Because her mom and sister were both RNs, they knew how to determine what dose of Dilaudid, an opioid, equalled the morphine she had been on while in ICU. It is at this juncture that our expectations of the system were dashed.

When the first injection of Dilaudid was administered, Kirsten’s mother asked about the dosage. We were told two mg every four hours with the possibility of breakthrough doses as required. This was only 25 per cent of the IV morphine dose, so the physician on duty was challenged on the subject. The response was insulting and was non-compliant with the assurances we had been given by the doctors in ICU.

On March 14, a different hospice doctor called us together first to apologize for the predecessor’s behaviour and then to address our position on the dosage disparity. It became very clear to all of us that nothing would change. We were told in no uncertain terms that it was the mandate of hospice to keep a patient comfortable and pain-free so that death would occur as naturally as possible.

We asked if choking on one’s sputum to the point that a comatose patient sits up holding her chest as she gags was considered “comfortable and pain free,” something we had all seen occur more than once. The response was non-commital, so I felt obliged to relate to the doctor and the social worker beside me about my experience earlier that day.

I was awakened just before 4 a.m. by the noise of Kirsten’s breathing. Her physically and emotionally exhausted mom remained asleep and her kids had gone to find a place to sleep elsewhere in the facility where they would not be tormented by the raspy gurgling that accompanied each of their mom’s respirations.

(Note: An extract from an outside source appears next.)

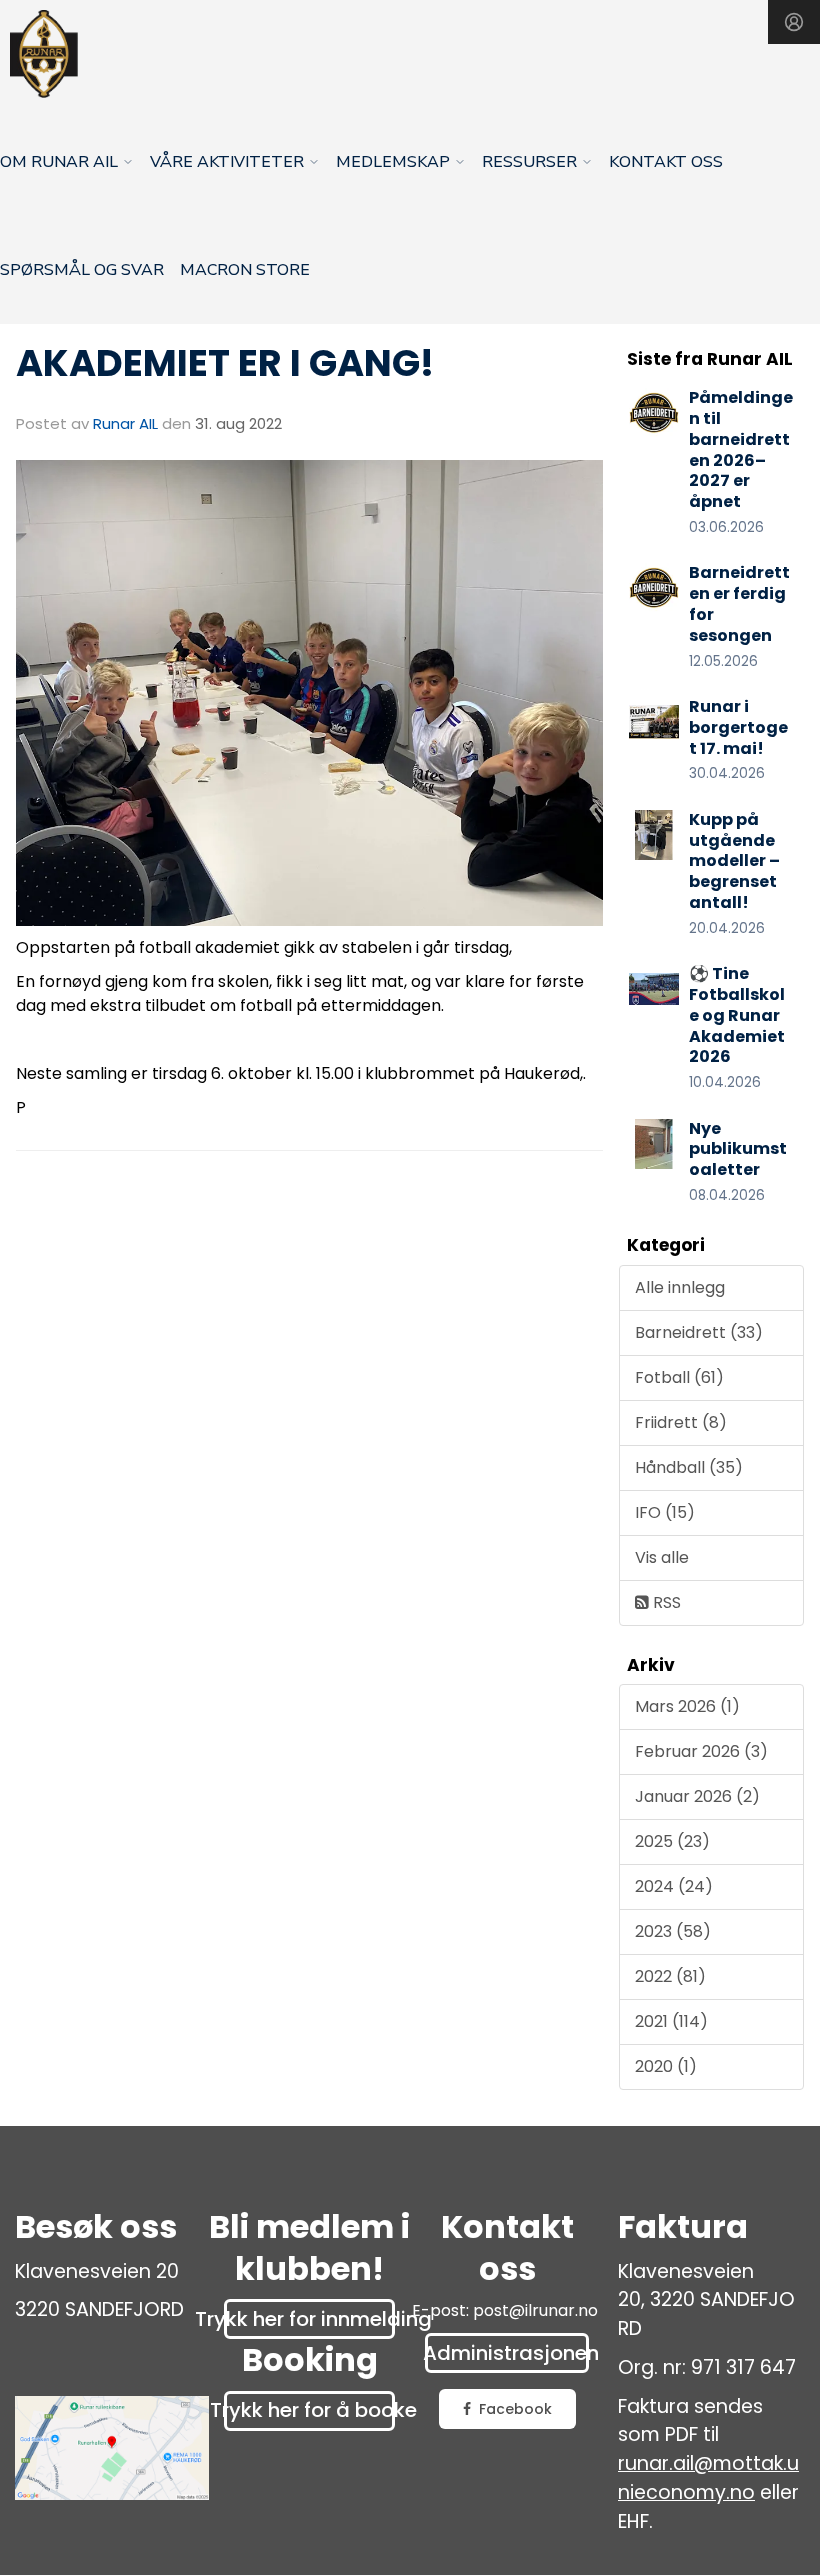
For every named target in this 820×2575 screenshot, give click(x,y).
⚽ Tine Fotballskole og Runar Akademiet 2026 (737, 1015)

I got up and went to her side where I sat on a chair and held her hand. I told her how much we all loved her and hated to see her struggle so long. I told her it would be OK for her to go, but she continued to gasp for breath. For the next four hours, I was basically alone with her. I started to think my anguish was not unlike that of Robert Latimer and how easy it would be for me to help my firstborn daughter break the shackles that bound her so fragilely to life.

In less than two minutes, I could have spared her any further indignity. But her children needed me; my wife and daughter needed me; my other grandchildren needed me. I could not take the risk.

Then it was her distraught mother who spoke up and related her inner feelings about the situation. Maybe she should go downtown and find a dealer who would sell her a syringe and some drugs laced with fentanyl so she could help our daughter. She said we don’t allow our pets to suffer such a fate.

After the meeting concluded, our other daughter was buttonholed outside the room and asked if there should be any concern about the presence of Kirsten’s parents in the room. If so, the risk-management team would be called. Translation: a security person would be present in the room. Our daughter advised there was no reason to worry.

Thankfully, our daughter’s journey came to an end about 12 hours later at 3:35 the next morning. She was able to donate her eyes for the benefit of possibly eight people, but the heart that proved so strong will never give another human being the gift of life. Likewise, her lungs, her liver and her kidneys were lost, as they slowly degenerated until they ultimately caused her death.

Kirsten was a uniquely caring human being. She loved her job as a geriatric-care aide working at Selkirk Care Facility since 2008. She, her co-workers and her patients made up a mutual admiration society. They all loved one another.

How fitting it would have been for her in passing to have helped other sick patients by giving them a better life with her organs, just like the little girl whose heart beats in the chest of her nephew. What an unnecessary waste.

David and Vicky Fowler live in Saanich.